▸ **DATA TO PROCESS**
-----

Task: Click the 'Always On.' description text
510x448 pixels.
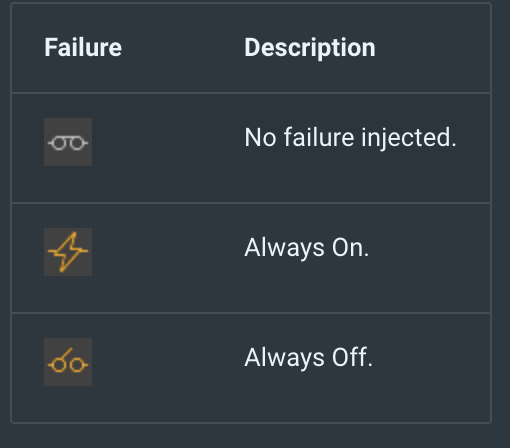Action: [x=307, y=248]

-----

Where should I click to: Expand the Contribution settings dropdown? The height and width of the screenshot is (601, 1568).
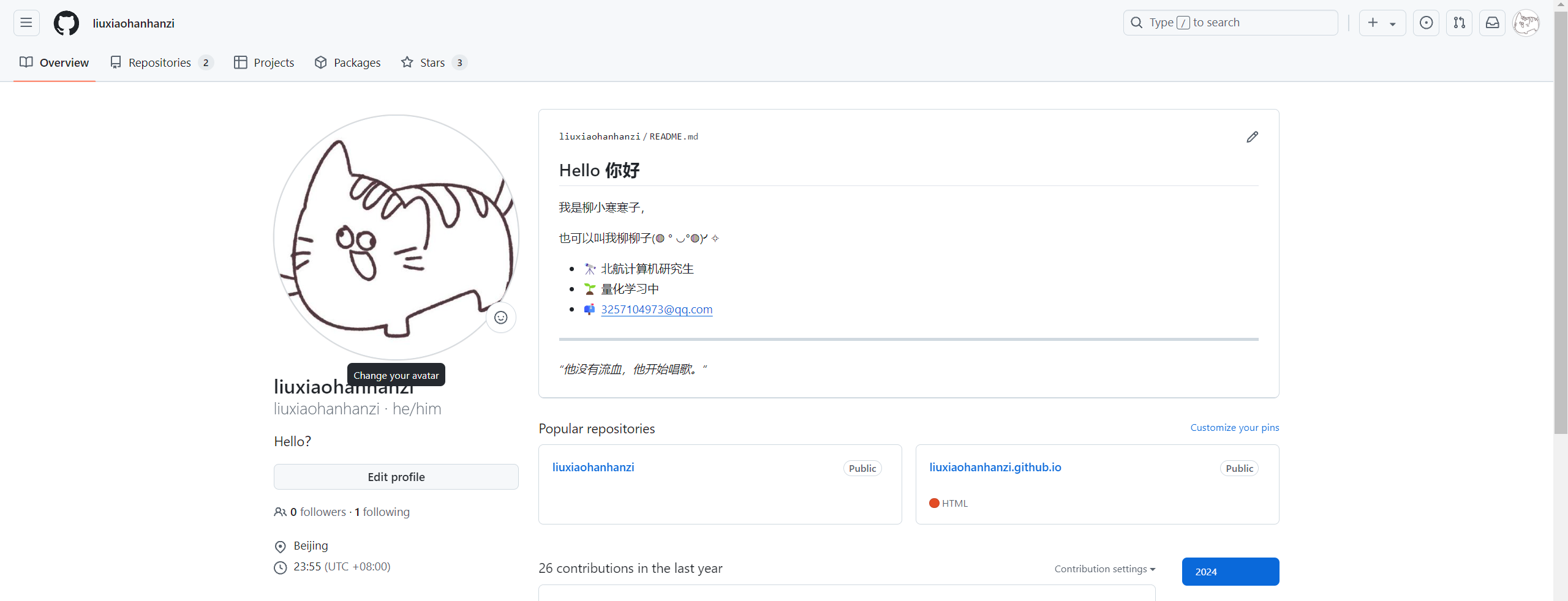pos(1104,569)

-----

Transcribe the records from the line with "Task: Click the 'Always On.' description text" to the line with "Action: [x=307, y=248]", both lines included, leaving the pictures out of the answer.

Task: Click the 'Always On.' description text
510x448 pixels.
Action: [x=307, y=248]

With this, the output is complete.